As a result of the sale of approximately 31 acres of Parcel 16 for a sales
price of $1,890,000 on July 10, 1998, the Partnership received net sales
proceeds of $137,740, a mortgage loan receivable of $1,362,149 and recorded a
deferred gain on sale of $640,135. The deferred gain will be recognized over
the life of the related mortgage loan receivable as principal payments are
received. The mortgage loan receivable accrues interest at 9.5% per annum and
has a maturity date of July 1, 1999, at which time all accrued interest, as
well as principal, is due.
-15-
INLAND LAND APPRECIATION FUND, L.P.
(a limited partnership)
Notes to Financial Statements
(continued)
September 30, 1998
(unaudited)
(6) Notes Payable to Affiliate
On May 1, 1996, the Partnership obtained a line of credit from the General
Partner, Inland Real Estate Investment Corporation, in the aggregate amount of
$1,000,000 to be used specifically for the pre-development improvements on
Parcel 15. The Partnership is required to pay a 1% loan fee to the General
Partner as money is funded. The note accrues interest at 10.9%, and required a
principal paydown of $150,000 on October 1, 1996, and thereafter Net Sales
Proceeds from Parcel 15 are being applied first to paydown the note. This note
had an original maturity date of May 1, 1997, but had been extended to January
1, 1999 at the same interest rate. On May 27, 1998, this note was paid off. For
the nine months ended September 30, 1998 and 1997, interest of $7,544 and
$28,690, respectively, was capitalized, of which $0 and $20,292 was unpaid as
of September 30, 1998 and December 31, 1997, respectively. For the nine months
ended September 30, 1998, loan fees incurred and paid to the General Partner
totaled $324 and are included in investment in land and improvements.

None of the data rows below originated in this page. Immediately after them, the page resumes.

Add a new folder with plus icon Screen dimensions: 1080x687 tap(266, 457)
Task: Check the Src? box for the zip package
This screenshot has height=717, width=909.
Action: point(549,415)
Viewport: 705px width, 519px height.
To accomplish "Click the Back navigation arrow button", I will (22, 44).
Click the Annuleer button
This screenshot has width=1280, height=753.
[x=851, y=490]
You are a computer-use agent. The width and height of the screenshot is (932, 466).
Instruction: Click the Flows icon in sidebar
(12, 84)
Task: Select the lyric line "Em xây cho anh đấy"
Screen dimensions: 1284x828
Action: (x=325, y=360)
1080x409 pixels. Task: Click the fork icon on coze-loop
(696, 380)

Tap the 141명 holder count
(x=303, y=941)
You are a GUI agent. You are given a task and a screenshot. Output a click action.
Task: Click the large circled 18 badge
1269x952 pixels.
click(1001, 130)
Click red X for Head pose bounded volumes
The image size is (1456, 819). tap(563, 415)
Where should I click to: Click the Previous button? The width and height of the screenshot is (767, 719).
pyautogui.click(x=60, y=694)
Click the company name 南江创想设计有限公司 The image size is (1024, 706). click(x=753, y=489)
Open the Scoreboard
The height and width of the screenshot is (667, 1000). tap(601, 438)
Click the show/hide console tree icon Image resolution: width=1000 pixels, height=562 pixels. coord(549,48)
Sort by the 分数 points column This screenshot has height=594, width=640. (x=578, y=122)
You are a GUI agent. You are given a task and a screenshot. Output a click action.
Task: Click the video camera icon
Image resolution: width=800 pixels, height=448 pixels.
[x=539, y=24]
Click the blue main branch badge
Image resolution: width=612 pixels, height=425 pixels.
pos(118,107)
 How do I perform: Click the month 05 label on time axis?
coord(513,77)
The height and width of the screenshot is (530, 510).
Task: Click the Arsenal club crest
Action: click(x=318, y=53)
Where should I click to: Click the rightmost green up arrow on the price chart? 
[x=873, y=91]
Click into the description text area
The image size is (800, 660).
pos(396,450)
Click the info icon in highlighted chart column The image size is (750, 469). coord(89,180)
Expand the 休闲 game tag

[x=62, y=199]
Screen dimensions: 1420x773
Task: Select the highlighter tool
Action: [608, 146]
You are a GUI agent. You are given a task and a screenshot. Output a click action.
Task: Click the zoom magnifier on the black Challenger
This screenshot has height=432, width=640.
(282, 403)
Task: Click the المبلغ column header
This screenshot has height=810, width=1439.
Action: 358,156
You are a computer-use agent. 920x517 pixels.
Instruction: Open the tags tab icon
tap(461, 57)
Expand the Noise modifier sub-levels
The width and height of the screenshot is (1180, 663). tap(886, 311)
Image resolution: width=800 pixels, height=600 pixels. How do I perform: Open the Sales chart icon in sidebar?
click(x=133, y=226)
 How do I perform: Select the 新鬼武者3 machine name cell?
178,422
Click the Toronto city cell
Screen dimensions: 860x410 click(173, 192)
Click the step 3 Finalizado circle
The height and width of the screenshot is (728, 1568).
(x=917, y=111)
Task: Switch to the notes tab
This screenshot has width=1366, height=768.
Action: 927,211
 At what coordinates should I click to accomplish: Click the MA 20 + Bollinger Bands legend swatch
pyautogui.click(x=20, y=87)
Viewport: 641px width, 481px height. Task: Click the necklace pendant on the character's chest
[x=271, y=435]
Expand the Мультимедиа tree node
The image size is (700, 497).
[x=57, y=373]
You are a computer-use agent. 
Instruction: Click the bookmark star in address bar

On May 12, 1997, the Partnership obtained a line of credit from the General
Partner, Inland Real Estate Investment Corporation, in the aggregate amount of
$744,000 to be used specifically for the pre-development improvements on Parcel
21. The note accrues interest at 9.625% and has a maturity date of May 12,
1998. Interest-only payments on this note are due quarterly and the loan may be
prepaid at any time without penalty. On June 25, 1998, this note was assumed by
the purchaser of Parcel 21. The balance of this note at assumption was
$394,623. For the nine months ended September 30, 1998, interest of $26,756 was
capitalized, of which $0 and $29,170 was unpaid as of September 30, 1998 and
December 31, 1997, respectively.
As of September 30, 1998, Inland Real Estate Investment Corporation has made
loans to the Partnership totaling $2,670,400. Net sales proceeds totaling
$1,849,815 from Parcels 1, 4, 12, 15, 20, 23, and 24 were previously retained
and used to fund pre-development activity on certain of the Partnership's land
investments. In July 1997, the Partnership replenished these net sales proceeds
by obtaining a loan from the General Partner. The remainder of funds loaned to
the Partnership were for Partnership operations. The note accrues interest at
10% per annum and has a maturity date of January 1, 1999. For the nine months
ended September 30, 1998, interest of $196,119 was capitalized, of which
$277,055 and $134,850 was unpaid as of September 30, 1998 and December 31,
1997, respectively.
-16-
Item 2. Management's Discussion and Analysis of Financial Condition and
Results of Operations
Certain statements in this "Management's Discussion and Analysis of Financial
Condition and Results of Operations" and elsewhere in this quarterly report on
Form 10-Q constitute of "forward-looking statements" within the meaning of the
Federal Private Securities Litigation Reform Act of 1995. These forward-
looking statements involve known and unknown risks, uncertainties and other
factors which may cause the Partnership's actual results, performance or
achievements to be materially different from any future results, performance or
achievements expressed or implied by these forward-looking statements. These
factors include, among other things, federal, state or local regulations;
adverse changes in general economic or local conditions; inability of borrower
to meet financial obligations; uninsured losses; and potential conflicts of
interest between the Partnership and its Affiliates, including the General
Partner.
Liquidity and Capital Resources
On October 12, 1988, the Partnership commenced an Offering of 10,000 (subject
to increase to 30,000) Limited Partnership Units pursuant to a Registration
Statement on Form S-11 under the Securities Act of 1933. On October 6, 1989,
the Offering terminated with a total of 30,000 Units sold to the public at
$1,000 per Unit resulting in $30,000,000 in gross offering proceeds, which does
not include the Initial Limited Partner and the General Partner. All of the
holders of these Units have been admitted to the Partnership. The Limited
Partners of the Partnership share in their portion of benefits of ownership of
the Partnership's real property investments according to the number of Units
held.
The Partnership used $25,187,069 of gross offering proceeds to purchase on an
all-cash basis twenty-five parcels of undeveloped land and an option to
purchase undeveloped land. These investments include the payment of the
purchase price, acquisition fees and acquisition costs of such properties.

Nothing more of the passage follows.